Critics welcome the departure of a woman they see as an aloof micromanager who became part of the problem, refusing advice and alienating local and state officials. The Luna County sheriff refuses to speak to Lawson, and the county manager in 2012 wrote to state officials warning that village management was so confused that "a crisis is inevitable."

Intervention was necessary, the letter said, "to avert an embarrassment" with more unwanted national news out of Columbus. "Many of us prayed that, warts and all, Eddie Espinoza would come back from prison and take his old job back," said Martha Skinner, 77, a former mayor who now runs a bed-and-breakfast.

State officials attribute the tension to small-town politics in an isolated area where it's difficult to attract qualified municipal workers.

Said Wayne Sowell, director of the local government division in the state Department of Finance and Administration: "One city clerk there called to say, 'I just got the job. Now can you tell me how to turn on the computer?' "
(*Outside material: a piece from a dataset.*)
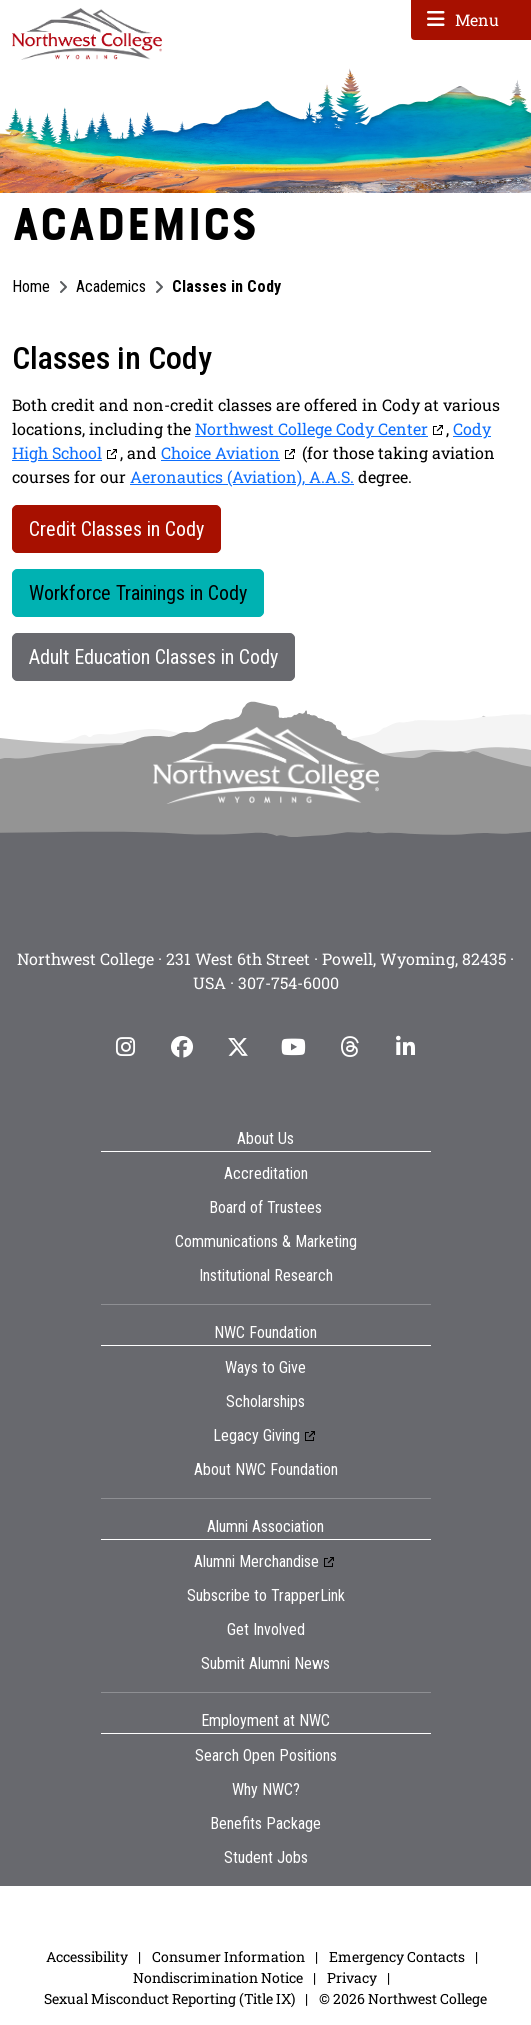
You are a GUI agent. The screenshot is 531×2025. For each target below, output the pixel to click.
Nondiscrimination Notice (218, 1977)
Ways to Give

Lawson says she's won't miss being mayor. "I'm just a paper pusher, not a politician," she said. "I look forward to going back to being a nobody again."

Lawson was working overnight as the village's emergency medical technician when federal agents arrested a dozen people on suspicion of selling scores of assault rifles to Mexican cartels. Locals joked it was the first successful assault here since Mexican marauder Pancho Villa's forces raided the enclave in 1916.

Robert Gutierrez, the father of the trustee nabbed in the sting and a former trustee himself, replaced Espinoza for a few months. None of the three trustees left, including Gutierrez, wanted to be mayor, but the village had no money for a special election, so the village board decided to appoint someone.

But who? The village is 85 percent Latino, mostly blue-collar folks with family over the border in the sister town of Palomas.

Residents mind their own business and keep their doors closed. The trustees passed over Skinner for Lawson, who had worked as a clerk for Espinoza. Reaction was swift, with Skinner's supporters alleging Lawson was part of Espinoza's corrupt cabal. "Gossip flies fast in this place," Lawson said. "It hurt me but I tried to ignore it."

Lawson has her supporters, though. "She's doing the best she can with what she has to work with," says Art Miller, a mechanic who wonders aloud why people go into local politics in the first place. He turns to Lawson. "You'll be free pretty soon." "Fifty-seven days," she says.

Miller offers a bit of consolation to the village's accidental mayor: "It'll be like you're out of jail."